Estamos en un momento crítico para la política bien entendida como la cosa del servicio público, no solo porque «mis amigos los neoliberales» y demás detractores de un Estado fuerte del bienestar estén bombardeando insistentemente su línea de flotación, que también, sino porque los buenos políticos, que los hay, están a punto de extinguirse como los dinosaurios o, como poco, convertirse en irreales seres de luz o unicornios azules.
Decía Bernard Shaw (porque este escritor y dramaturgo irlandés lo clavaba siempre, y por algo le dieron el premio Nobel) que «el odio es la venganza de un cobarde intimidado». Luego habría que extirpar de raíz el cáncer de la rabia para evitar su metástasis hecha bronca. Pero, fuera de ingenuidades, no es algo que se pueda curar de pronto, sino que necesitará de mucha inmunoterapia contra el odio, bajando los decibelios, parándose a escuchar al contrario y discutiendo de manera civilizada.
Si no os convence Shaw y su teoría, se me ocurre indagar en la historia de alguien que nos dejó hace pocos días, cuya vida es un ejemplo en la práctica de ambas cosas: del odio y la venganza primero, y del diálogo sosegado y la pacífica confrontación después. Me refiero a José Mujica, «el Pepe».

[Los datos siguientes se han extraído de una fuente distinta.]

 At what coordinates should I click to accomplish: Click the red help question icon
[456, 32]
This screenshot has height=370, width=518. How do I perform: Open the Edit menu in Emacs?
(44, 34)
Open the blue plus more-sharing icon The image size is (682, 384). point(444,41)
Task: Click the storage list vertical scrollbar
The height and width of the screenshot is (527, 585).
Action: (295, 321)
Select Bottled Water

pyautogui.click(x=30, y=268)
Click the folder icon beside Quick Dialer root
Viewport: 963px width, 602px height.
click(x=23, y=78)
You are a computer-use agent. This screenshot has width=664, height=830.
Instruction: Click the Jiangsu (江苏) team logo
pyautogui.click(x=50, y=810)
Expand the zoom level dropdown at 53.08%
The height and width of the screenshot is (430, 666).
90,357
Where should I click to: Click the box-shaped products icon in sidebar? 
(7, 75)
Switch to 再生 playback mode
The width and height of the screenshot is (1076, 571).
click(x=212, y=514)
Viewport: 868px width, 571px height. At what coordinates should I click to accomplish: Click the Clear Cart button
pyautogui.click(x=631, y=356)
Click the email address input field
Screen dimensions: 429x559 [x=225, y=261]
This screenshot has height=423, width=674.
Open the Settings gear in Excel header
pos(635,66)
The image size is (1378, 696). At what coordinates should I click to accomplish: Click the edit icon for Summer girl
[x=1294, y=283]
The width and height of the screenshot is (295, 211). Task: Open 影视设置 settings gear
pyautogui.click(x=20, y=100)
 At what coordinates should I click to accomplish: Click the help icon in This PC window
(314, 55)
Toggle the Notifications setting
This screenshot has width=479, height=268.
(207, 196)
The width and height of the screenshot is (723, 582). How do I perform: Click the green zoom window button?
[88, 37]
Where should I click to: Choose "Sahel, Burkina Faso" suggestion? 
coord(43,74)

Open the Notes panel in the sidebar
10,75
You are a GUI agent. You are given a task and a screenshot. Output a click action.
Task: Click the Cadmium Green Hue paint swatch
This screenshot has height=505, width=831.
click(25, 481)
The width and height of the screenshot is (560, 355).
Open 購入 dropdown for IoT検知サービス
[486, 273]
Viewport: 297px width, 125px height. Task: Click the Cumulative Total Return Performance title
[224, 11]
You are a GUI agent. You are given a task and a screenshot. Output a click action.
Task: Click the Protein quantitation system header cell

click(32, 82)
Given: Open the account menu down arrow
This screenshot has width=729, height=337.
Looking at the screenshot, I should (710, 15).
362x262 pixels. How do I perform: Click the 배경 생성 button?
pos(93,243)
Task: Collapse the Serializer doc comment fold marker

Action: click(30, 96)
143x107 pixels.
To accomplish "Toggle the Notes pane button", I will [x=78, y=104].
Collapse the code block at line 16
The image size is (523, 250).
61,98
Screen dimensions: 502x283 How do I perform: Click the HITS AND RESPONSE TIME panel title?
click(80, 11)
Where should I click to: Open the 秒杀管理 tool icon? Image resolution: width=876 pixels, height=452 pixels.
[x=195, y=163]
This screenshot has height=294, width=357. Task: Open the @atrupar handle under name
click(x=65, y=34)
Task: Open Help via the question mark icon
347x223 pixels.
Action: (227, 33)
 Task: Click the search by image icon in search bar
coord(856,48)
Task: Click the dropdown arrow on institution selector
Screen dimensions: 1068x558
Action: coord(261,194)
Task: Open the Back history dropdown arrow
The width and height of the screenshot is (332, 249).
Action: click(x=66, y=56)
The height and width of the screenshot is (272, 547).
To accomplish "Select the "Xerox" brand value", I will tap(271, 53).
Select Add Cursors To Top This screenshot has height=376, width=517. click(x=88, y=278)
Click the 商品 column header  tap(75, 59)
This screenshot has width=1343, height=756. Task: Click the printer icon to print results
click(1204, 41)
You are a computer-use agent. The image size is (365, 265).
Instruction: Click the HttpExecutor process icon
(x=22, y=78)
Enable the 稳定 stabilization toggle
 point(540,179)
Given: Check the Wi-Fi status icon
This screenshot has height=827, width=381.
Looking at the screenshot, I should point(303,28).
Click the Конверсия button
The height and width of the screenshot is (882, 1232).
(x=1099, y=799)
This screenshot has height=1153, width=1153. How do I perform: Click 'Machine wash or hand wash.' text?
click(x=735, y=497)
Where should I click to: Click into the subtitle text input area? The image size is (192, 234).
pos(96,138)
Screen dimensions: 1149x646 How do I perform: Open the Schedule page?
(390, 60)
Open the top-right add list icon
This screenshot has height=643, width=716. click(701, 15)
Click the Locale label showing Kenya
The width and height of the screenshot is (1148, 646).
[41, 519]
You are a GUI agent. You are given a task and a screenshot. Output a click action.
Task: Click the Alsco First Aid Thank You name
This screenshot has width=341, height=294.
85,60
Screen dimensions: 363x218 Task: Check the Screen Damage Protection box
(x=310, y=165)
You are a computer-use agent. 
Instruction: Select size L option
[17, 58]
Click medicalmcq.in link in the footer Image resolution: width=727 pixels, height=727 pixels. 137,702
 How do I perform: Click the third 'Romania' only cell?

En una primera parte de su vida adulta, Mujica fue el guerrillero Facundo de los Tupamaros que, aunque se definían como una «organización armada amable», dando golpes imaginativos, violentos pero lo menos violentos que pudieran ser, no dejaban de ser un grupo armado.
Después, cuando lo capturaron, fue rehén, permaneciendo en la cárcel durante doce años. Dos de esos años, lo trataron peor que a las alimañas, metido en el fondo de un aljibe, sin luz y sin poder apenas moverse.
Una vez derrocada la dictadura militar, fue amnistiado e ingresó en la alianza de izquierdas Frente Amplio con la que llegó a ser diputado, ministro de agricultura y, por último, presidente de Uruguay, en cuyo mandato bajó el desempleo, subió los salarios, pero no pudo reformar el sistema educativo. Aunque su medida más conocida fue la legalización de la marihuana: «el consumo de cannabis no es lo más preocupante, el problema real es el tráfico de drogas», dijo entonces.
Pero el que más huella de todos los Pepes Mujica nos ha dejado es el viejo filósofo de sus últimos años: esa persona resultante de todo lo malo y bueno que fue en su experiencia de vida anterior; ese abuelo de aspecto bonachón que decía cosas que otros no decían o que habían dejado de decir mucho tiempo antes de estos días de rabia y bronca.